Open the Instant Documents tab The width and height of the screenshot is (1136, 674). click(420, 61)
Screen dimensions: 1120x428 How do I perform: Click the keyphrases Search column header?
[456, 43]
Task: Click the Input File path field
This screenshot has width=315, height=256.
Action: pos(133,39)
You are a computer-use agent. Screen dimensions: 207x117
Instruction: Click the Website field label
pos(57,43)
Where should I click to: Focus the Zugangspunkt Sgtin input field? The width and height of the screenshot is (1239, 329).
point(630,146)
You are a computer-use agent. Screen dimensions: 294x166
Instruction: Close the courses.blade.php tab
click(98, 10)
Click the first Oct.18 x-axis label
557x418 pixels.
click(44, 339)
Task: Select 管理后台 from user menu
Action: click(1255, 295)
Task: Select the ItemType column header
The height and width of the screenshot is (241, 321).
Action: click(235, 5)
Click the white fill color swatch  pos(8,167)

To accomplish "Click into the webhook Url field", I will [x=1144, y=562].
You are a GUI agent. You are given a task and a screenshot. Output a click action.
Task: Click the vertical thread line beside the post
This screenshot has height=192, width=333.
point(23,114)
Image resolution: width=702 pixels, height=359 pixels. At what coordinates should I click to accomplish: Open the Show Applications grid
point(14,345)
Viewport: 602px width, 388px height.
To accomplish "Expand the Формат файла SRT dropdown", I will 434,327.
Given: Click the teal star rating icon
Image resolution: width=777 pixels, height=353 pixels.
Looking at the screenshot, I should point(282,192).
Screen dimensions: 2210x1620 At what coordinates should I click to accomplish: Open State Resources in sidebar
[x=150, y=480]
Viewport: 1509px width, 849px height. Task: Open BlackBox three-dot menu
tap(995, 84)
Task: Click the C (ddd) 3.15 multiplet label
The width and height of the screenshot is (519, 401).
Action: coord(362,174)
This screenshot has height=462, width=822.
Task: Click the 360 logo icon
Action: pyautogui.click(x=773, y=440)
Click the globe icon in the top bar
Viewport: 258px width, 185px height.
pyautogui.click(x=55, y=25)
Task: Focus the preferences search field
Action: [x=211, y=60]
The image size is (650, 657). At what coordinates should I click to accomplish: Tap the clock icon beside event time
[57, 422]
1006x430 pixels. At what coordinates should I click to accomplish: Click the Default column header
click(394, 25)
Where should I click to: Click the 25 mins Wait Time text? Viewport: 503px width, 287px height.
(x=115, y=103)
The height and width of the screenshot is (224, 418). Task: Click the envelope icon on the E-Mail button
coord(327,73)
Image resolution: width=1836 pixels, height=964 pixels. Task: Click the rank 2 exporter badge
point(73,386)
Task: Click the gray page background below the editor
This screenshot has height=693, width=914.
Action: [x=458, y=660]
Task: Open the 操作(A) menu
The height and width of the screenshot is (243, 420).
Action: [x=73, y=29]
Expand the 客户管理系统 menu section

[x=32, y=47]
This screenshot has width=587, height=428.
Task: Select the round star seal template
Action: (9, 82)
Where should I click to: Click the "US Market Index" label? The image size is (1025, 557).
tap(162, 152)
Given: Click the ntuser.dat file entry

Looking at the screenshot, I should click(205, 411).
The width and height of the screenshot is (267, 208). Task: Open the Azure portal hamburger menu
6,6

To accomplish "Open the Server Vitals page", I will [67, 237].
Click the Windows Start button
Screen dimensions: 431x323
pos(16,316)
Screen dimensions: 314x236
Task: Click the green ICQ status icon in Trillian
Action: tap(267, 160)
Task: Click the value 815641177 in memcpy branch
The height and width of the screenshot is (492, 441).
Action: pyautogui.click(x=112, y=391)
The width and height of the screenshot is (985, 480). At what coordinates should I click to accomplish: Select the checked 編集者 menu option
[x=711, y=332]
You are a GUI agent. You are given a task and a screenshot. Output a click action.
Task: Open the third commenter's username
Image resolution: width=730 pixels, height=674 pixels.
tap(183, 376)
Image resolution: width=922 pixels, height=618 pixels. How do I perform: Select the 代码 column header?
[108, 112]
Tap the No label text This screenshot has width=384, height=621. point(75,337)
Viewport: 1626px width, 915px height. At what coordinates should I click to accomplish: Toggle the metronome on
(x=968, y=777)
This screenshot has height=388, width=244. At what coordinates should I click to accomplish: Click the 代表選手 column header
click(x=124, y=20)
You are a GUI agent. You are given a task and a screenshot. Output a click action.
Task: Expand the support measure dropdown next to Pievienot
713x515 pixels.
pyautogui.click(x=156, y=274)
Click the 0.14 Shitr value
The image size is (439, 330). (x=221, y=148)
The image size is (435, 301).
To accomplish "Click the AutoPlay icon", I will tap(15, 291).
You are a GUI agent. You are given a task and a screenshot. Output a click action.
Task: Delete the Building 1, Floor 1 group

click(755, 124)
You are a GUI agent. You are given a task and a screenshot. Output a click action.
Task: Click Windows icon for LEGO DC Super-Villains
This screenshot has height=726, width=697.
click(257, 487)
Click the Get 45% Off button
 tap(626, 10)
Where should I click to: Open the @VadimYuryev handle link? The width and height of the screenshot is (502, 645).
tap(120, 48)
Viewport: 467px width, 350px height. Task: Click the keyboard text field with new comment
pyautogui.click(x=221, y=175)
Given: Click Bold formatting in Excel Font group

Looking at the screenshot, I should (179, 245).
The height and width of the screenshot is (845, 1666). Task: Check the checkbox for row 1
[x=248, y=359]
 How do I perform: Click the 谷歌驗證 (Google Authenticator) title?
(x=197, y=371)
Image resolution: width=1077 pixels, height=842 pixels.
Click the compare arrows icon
++++++++++++++++++++
AIM OF THE TASK
Reproduce all of the records above with every occurrence of "Viewport" replaced by "Display area", leaving everything else unchanged.

THE RESULT
Open the Instant Documents tab The width and height of the screenshot is (1136, 674). click(420, 61)
Screen dimensions: 1120x428 How do I perform: Click the keyphrases Search column header?
[456, 43]
Task: Click the Input File path field
This screenshot has width=315, height=256.
Action: pos(133,39)
You are a computer-use agent. Screen dimensions: 207x117
Instruction: Click the Website field label
pos(57,43)
Where should I click to: Focus the Zugangspunkt Sgtin input field? The width and height of the screenshot is (1239, 329).
point(630,146)
You are a computer-use agent. Screen dimensions: 294x166
Instruction: Close the courses.blade.php tab
click(98, 10)
Click the first Oct.18 x-axis label
557x418 pixels.
click(44, 339)
Task: Select 管理后台 from user menu
Action: click(1255, 295)
Task: Select the ItemType column header
The height and width of the screenshot is (241, 321).
Action: click(235, 5)
Click the white fill color swatch  pos(8,167)

To accomplish "Click into the webhook Url field", I will [x=1144, y=562].
You are a GUI agent. You are given a task and a screenshot. Output a click action.
Task: Click the vertical thread line beside the post
This screenshot has height=192, width=333.
point(23,114)
Image resolution: width=702 pixels, height=359 pixels. At what coordinates should I click to accomplish: Open the Show Applications grid
point(14,345)
Display area: 602px width, 388px height.
To accomplish "Expand the Формат файла SRT dropdown", I will 434,327.
Given: Click the teal star rating icon
Image resolution: width=777 pixels, height=353 pixels.
Looking at the screenshot, I should point(282,192).
Screen dimensions: 2210x1620 At what coordinates should I click to accomplish: Open State Resources in sidebar
[x=150, y=480]
Display area: 1509px width, 849px height. Task: Open BlackBox three-dot menu
tap(995, 84)
Task: Click the C (ddd) 3.15 multiplet label
The width and height of the screenshot is (519, 401).
Action: coord(362,174)
This screenshot has height=462, width=822.
Task: Click the 360 logo icon
Action: pyautogui.click(x=773, y=440)
Click the globe icon in the top bar
Display area: 258px width, 185px height.
pyautogui.click(x=55, y=25)
Task: Focus the preferences search field
Action: [x=211, y=60]
The image size is (650, 657). At what coordinates should I click to accomplish: Tap the clock icon beside event time
[57, 422]
1006x430 pixels. At what coordinates should I click to accomplish: Click the Default column header
click(394, 25)
Where should I click to: Click the 25 mins Wait Time text? Display area: 503px width, 287px height.
(x=115, y=103)
The height and width of the screenshot is (224, 418). Task: Click the envelope icon on the E-Mail button
coord(327,73)
Image resolution: width=1836 pixels, height=964 pixels. Task: Click the rank 2 exporter badge
point(73,386)
Task: Click the gray page background below the editor
This screenshot has height=693, width=914.
Action: [x=458, y=660]
Task: Open the 操作(A) menu
The height and width of the screenshot is (243, 420).
Action: [x=73, y=29]
Expand the 客户管理系统 menu section

[x=32, y=47]
This screenshot has width=587, height=428.
Task: Select the round star seal template
Action: (9, 82)
Where should I click to: Click the "US Market Index" label? The image size is (1025, 557).
tap(162, 152)
Given: Click the ntuser.dat file entry

Looking at the screenshot, I should click(205, 411).
The width and height of the screenshot is (267, 208). Task: Open the Azure portal hamburger menu
6,6

To accomplish "Open the Server Vitals page", I will [67, 237].
Click the Windows Start button
Screen dimensions: 431x323
pos(16,316)
Screen dimensions: 314x236
Task: Click the green ICQ status icon in Trillian
Action: tap(267, 160)
Task: Click the value 815641177 in memcpy branch
The height and width of the screenshot is (492, 441).
Action: pyautogui.click(x=112, y=391)
The width and height of the screenshot is (985, 480). At what coordinates should I click to accomplish: Select the checked 編集者 menu option
[x=711, y=332]
You are a GUI agent. You are given a task and a screenshot. Output a click action.
Task: Open the third commenter's username
Image resolution: width=730 pixels, height=674 pixels.
tap(183, 376)
Image resolution: width=922 pixels, height=618 pixels. How do I perform: Select the 代码 column header?
[108, 112]
Tap the No label text This screenshot has width=384, height=621. point(75,337)
Display area: 1626px width, 915px height. At what coordinates should I click to accomplish: Toggle the metronome on
(x=968, y=777)
This screenshot has height=388, width=244. At what coordinates should I click to accomplish: Click the 代表選手 column header
click(x=124, y=20)
You are a GUI agent. You are given a task and a screenshot. Output a click action.
Task: Expand the support measure dropdown next to Pievienot
713x515 pixels.
pyautogui.click(x=156, y=274)
Click the 0.14 Shitr value
The image size is (439, 330). (x=221, y=148)
The image size is (435, 301).
To accomplish "Click the AutoPlay icon", I will tap(15, 291).
You are a GUI agent. You are given a task and a screenshot. Output a click action.
Task: Delete the Building 1, Floor 1 group

click(755, 124)
You are a GUI agent. You are given a task and a screenshot. Output a click action.
Task: Click Windows icon for LEGO DC Super-Villains
This screenshot has height=726, width=697.
click(257, 487)
Click the Get 45% Off button
 tap(626, 10)
Where should I click to: Open the @VadimYuryev handle link? The width and height of the screenshot is (502, 645).
tap(120, 48)
Display area: 467px width, 350px height. Task: Click the keyboard text field with new comment
pyautogui.click(x=221, y=175)
Given: Click Bold formatting in Excel Font group

Looking at the screenshot, I should (179, 245).
The height and width of the screenshot is (845, 1666). Task: Check the checkbox for row 1
[x=248, y=359]
 How do I perform: Click the 谷歌驗證 (Google Authenticator) title?
(x=197, y=371)
Image resolution: width=1077 pixels, height=842 pixels.
Click the compare arrows icon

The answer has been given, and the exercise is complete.